MENKER: Yeah. I don’t think any of the challenges are insurmountable as long as you take, one, a holistic view, and you have to kind of take a holistic view from an agricultural system standpoint, which is think of it as an entire system, not a single crop, not a single type of product, and also holistically from a global standpoint.
Because again, this concept of a food crisis, there’s many flavors to it, right? One is a version where the total aggregate supply that’s produced in the world can no longer meet the total aggregate demand. You know, if you just wipe out the concept of a country and you make the world one place, that there’s a mismatch between the two. Then you have another type of a food crisis, which is the inability to get food from a place where there is excess supply to where areas have import needs because they have demand that’s greater than supply.
The flavor of food crisis we’re seeing now is this latter type, which is, it’s as much a distribution problem as it is a production problem. Whereas for the countries that are facing a crisis, so in some of the regions as I mentioned, in East Africa or Southern Asia, which can really face real crises this year, they will be not enough supply problems, but it’s not going to be because there isn’t supply to feed them from the rest of the world, it’s because we haven’t figured out how to optimize the supply chain in such a way that you don’t make that happen, which is what makes it kind of a shame.
SAFIAN: This has been such an education for me, Sara, so thank you. I wanted to ask you, these are stressful times in general and I’m curious, for you personally, do you feel that stress? How do you handle that stress? And do you have any advice for other leaders who might be listening about how, and other folks who are listening, about how they might think about managing their own stress?
MENKER Like I said, I feel like I can’t unsee what we see in the numbers. And when you look at agricultural data you’re seeing the real world, it’s not like tracking the Dow Jones or the S&P, which is, you know, it’s a financial representation of the world, you’re kind of looking at the physical real world and you see the stresses of it.
And so you know, we just launched this first real time monitor of drought around the world, so you can now look at duration and intensity of drought for any part of the world on a consistent basis. Nobody’s ever done this before. And I was like pressing play on maps and I was like, “Oh my gosh, it does show Australia on fire.
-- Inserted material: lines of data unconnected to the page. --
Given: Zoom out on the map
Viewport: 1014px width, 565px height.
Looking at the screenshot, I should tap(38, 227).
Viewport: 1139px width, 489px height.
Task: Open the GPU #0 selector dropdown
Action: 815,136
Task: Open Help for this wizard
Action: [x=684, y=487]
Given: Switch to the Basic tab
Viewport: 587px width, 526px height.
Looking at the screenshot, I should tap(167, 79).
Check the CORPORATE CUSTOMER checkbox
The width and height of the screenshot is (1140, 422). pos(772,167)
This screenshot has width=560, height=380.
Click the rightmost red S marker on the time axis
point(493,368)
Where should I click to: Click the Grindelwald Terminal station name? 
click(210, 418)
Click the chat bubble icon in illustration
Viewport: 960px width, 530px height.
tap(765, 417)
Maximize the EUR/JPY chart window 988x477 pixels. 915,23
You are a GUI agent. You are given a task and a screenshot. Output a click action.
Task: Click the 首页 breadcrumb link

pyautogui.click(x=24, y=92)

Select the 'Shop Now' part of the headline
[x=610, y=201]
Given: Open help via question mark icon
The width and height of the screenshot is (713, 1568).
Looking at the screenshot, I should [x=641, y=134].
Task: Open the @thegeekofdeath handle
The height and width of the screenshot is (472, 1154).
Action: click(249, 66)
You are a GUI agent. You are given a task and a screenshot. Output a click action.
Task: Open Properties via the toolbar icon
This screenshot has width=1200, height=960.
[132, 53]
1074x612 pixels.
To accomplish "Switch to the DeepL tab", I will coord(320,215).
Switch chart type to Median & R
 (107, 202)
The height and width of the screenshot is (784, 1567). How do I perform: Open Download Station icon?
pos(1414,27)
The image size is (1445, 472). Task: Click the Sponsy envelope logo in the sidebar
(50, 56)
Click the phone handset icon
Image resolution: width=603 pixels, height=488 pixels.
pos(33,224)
How many parts of the world are in drought right now?” And you’re just like, “No, I don’t want to know.”
And so I will say, like in early March when I called my mom, I would literally wake up in the middle of the night because I would be seeing like locust attacks in my dreams. And so, I feel the pain that so many people are going through, and so part of how I’ve been handling it is by saying, “Well, we can do something about it. Let us, as a company, continue to have the commercial goals we have, but where we can actually serve a humanitarian purpose, we should 150% go on overdrive mode that way.” And that has actually been very helpful because it’s like you’re doing something versus just like waking up with nightmares.
So that’s one, which is just being actively helpful. That helps quite a bit. The second is I’ve been doing a lot of puzzles.
SAFIAN: A lot of puzzles?
MENKER: Yes. It’s like you’re putting pieces… It’s kind of like what my job is in some ways, but it’s a way of stepping away from the day to day job and using your brain in a similar way, but towards something beautiful. So I used to travel a lot, so I’m doing a lot of puzzles of just different parts of the world.
SAFIAN: Well, you’ve given us a lot of pieces of the puzzle to put together and I really appreciate it. Thank you for sharing your insights and your time with us.
MENKER: Thank you for having me.
SAFIAN: Thanks. I’m Bob Safian and thanks everyone for listening.